By JOHN KANELIS / johnkanelis_92@hotmail.com

It is virtually impossible for me to hold back the joy I feel as I watch news reports from around this great nation of individuals receiving shots in their arm.

We are subjected daily — even hourly — to reports of death and misery from the COVID-19 virus. It has killed more than 300,000 Americans. Many more will die. It has infected more than 17 million of us. Millions more infections are on their way, too.

And yet … we watch news reports, read about them in the newspaper (yes, we still read newspapers in our home) about millions of doses of vaccine being distributed. There is hope. There is a glimmer of optimism. However, the doctors in charge of this good news tell us to hold off on popping the champagne corks. We’re going to endure a lot more suffering before we can “turn the corner,” or recognize the “light at the end of the tunnel” as the end of this pandemic.

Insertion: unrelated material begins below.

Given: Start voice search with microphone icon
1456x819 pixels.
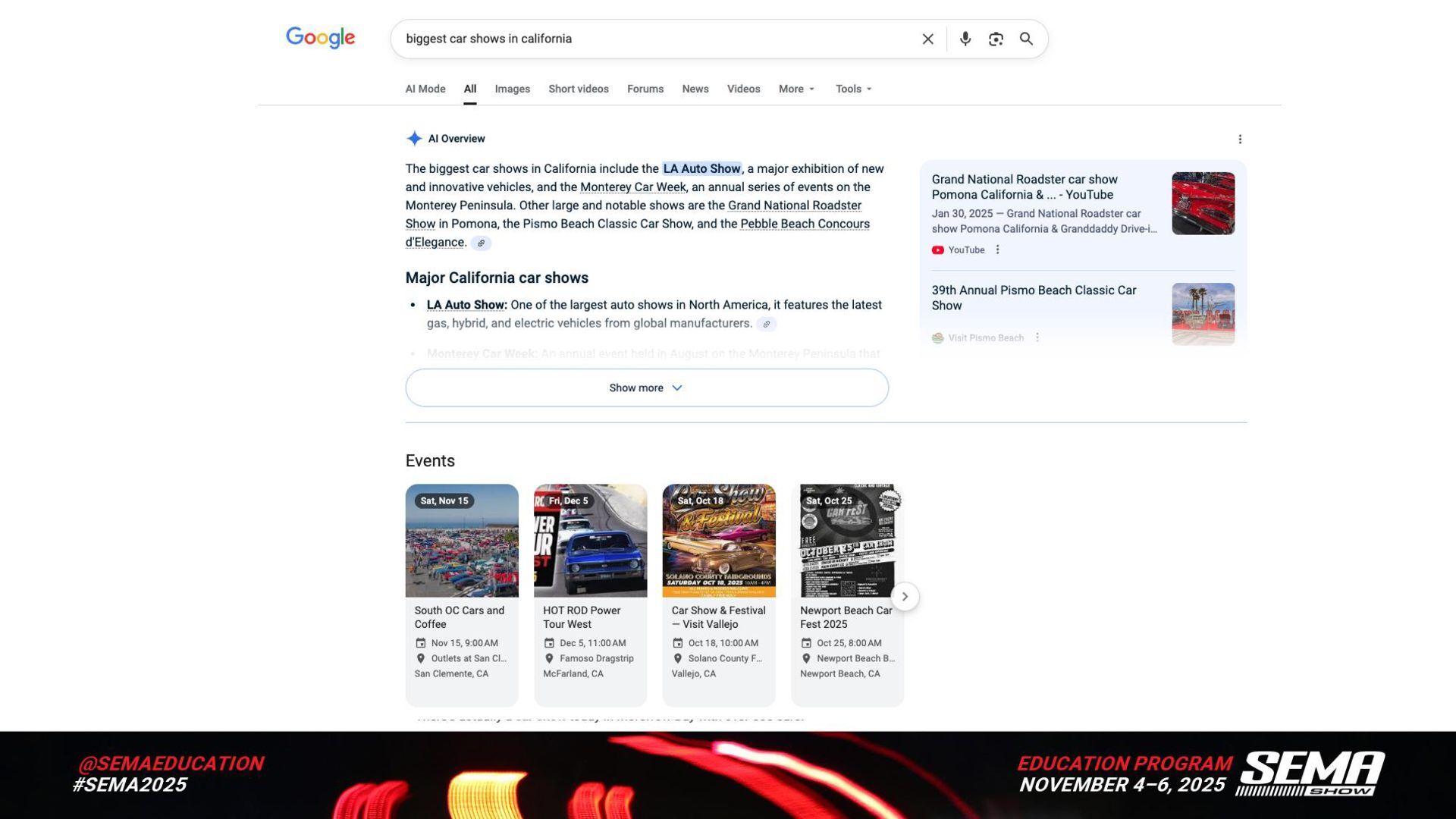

The good news is tempered by the heartache we are enduring. It also is tamped down a bit by the hideous non-response of the current president of the United States, who remains fixated on his re-election loss and the bogus claims of fraud, illegal voting, a “rigged election” … or whatever the hell pops into his vacuous skull.

Donald Trump is almost out of there.

In the meantime, I intend to watch the news with a mixed set of emotion. I want to relish the good news and I will do so in the moments I see those reports flash in front of me. Still, we all must be realistic about what we know also is occurring. For all the good news we watch as nurses, doctors, police, firefighters and essential government leaders get immunized against the killer, we must hold dear our feeling of empathy and compassion for the loss that continues to occur around the world.

These are trying times for the human spirit. The optimist that lives within me will grasp the good news as it arrives and pray for the moment that our joy will bury our sadness.